## PROVIDED DATA
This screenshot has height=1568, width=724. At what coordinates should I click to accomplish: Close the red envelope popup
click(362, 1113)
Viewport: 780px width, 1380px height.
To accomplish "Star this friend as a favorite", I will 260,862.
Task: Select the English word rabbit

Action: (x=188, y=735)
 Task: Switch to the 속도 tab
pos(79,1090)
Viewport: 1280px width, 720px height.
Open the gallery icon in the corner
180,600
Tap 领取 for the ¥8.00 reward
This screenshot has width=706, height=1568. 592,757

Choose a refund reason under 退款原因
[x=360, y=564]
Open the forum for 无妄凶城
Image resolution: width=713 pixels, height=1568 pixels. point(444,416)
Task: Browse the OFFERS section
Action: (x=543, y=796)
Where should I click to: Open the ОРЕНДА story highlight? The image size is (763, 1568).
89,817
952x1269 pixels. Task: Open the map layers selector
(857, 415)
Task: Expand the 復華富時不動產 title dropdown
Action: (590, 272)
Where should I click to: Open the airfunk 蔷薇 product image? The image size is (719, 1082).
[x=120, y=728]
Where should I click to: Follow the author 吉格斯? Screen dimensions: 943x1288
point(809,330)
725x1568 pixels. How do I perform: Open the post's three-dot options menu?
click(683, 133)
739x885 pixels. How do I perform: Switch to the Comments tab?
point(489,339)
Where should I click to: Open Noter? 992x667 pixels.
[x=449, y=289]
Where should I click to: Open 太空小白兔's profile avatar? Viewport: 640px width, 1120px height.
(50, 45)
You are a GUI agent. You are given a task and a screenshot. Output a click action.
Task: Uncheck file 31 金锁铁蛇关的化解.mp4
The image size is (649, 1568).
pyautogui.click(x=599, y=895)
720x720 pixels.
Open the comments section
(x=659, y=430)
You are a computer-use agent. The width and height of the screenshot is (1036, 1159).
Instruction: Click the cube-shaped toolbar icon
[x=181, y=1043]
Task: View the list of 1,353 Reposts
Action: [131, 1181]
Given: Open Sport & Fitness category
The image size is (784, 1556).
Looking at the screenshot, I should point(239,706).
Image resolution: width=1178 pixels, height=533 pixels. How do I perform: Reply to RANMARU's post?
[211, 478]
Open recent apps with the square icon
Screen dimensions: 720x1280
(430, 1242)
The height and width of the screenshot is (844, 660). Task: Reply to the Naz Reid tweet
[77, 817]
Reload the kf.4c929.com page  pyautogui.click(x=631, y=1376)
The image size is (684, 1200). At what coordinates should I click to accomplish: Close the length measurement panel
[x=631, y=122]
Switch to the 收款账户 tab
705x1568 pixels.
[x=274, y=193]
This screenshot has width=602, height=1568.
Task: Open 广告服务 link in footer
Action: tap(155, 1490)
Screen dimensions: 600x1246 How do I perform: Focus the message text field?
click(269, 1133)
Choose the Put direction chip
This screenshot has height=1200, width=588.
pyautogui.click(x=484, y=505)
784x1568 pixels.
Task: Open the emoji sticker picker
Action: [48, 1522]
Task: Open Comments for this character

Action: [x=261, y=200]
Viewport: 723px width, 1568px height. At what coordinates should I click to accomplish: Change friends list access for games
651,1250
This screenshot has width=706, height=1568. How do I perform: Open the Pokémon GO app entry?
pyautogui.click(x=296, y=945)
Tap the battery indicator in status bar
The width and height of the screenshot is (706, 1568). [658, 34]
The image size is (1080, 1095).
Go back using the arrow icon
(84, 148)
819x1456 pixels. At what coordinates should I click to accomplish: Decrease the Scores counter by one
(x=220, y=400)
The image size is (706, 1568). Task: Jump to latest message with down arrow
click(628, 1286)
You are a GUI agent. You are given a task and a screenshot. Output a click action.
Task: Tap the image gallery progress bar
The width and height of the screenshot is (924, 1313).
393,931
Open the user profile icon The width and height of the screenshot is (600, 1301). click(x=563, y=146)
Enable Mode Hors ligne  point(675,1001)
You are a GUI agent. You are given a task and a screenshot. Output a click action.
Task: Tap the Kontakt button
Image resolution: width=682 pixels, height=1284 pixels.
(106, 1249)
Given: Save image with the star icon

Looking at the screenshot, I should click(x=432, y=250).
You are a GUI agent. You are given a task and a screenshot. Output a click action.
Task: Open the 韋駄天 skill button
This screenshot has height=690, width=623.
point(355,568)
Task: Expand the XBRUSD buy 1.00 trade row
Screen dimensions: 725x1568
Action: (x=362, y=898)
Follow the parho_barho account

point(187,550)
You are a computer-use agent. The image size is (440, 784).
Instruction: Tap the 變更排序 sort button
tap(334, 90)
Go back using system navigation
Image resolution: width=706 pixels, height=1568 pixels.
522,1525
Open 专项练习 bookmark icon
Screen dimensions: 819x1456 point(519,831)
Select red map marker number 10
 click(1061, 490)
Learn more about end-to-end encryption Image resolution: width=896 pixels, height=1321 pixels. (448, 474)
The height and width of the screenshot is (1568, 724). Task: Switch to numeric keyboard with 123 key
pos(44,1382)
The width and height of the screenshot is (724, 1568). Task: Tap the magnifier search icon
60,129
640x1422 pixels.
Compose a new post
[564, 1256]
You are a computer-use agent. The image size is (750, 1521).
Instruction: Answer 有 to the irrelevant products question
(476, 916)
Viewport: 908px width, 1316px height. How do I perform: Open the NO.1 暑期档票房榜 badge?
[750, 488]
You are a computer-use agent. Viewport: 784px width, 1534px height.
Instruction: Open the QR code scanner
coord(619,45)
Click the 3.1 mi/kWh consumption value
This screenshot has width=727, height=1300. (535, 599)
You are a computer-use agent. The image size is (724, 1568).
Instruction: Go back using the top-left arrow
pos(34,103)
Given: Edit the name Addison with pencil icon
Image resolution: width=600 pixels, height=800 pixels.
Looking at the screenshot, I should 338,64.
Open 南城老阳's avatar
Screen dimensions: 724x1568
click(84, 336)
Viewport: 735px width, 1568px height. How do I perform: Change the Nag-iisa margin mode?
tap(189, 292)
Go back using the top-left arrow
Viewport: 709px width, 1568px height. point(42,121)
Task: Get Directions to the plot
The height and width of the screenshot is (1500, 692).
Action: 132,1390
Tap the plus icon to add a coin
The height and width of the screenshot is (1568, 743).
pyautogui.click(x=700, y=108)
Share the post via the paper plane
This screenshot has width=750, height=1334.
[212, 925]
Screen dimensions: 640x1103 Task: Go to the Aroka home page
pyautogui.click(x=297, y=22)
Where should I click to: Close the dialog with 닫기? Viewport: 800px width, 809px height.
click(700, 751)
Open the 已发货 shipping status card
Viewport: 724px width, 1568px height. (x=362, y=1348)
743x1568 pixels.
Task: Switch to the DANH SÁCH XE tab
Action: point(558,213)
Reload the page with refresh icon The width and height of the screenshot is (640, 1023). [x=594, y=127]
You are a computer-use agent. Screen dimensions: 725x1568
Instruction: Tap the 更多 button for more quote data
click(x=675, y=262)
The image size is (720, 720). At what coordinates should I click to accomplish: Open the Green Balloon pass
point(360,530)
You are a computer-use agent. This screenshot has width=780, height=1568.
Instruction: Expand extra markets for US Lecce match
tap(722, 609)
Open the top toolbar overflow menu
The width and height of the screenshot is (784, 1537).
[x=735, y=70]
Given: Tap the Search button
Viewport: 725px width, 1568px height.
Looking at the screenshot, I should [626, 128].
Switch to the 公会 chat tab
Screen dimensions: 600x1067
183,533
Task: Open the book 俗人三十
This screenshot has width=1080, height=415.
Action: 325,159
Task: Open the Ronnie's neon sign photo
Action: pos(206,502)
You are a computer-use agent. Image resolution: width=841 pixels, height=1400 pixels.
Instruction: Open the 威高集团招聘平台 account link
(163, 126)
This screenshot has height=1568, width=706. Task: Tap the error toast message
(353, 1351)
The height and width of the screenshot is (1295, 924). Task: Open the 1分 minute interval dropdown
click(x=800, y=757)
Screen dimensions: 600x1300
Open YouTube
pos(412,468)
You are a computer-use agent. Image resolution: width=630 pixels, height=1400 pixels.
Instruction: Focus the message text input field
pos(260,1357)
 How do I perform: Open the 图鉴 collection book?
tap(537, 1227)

## TASK BRIEF
Reproduce the records verbatim, beginning at the line that contains "Tap 领取 for the ¥8.00 reward" and stopping after the line that contains "[x=120, y=728]".

## EXERCISE RESULT
Tap 领取 for the ¥8.00 reward
This screenshot has width=706, height=1568. 592,757

Choose a refund reason under 退款原因
[x=360, y=564]
Open the forum for 无妄凶城
Image resolution: width=713 pixels, height=1568 pixels. point(444,416)
Task: Browse the OFFERS section
Action: (x=543, y=796)
Where should I click to: Open the ОРЕНДА story highlight? The image size is (763, 1568).
89,817
952x1269 pixels. Task: Open the map layers selector
(857, 415)
Task: Expand the 復華富時不動產 title dropdown
Action: (590, 272)
Where should I click to: Open the airfunk 蔷薇 product image? The image size is (719, 1082).
[x=120, y=728]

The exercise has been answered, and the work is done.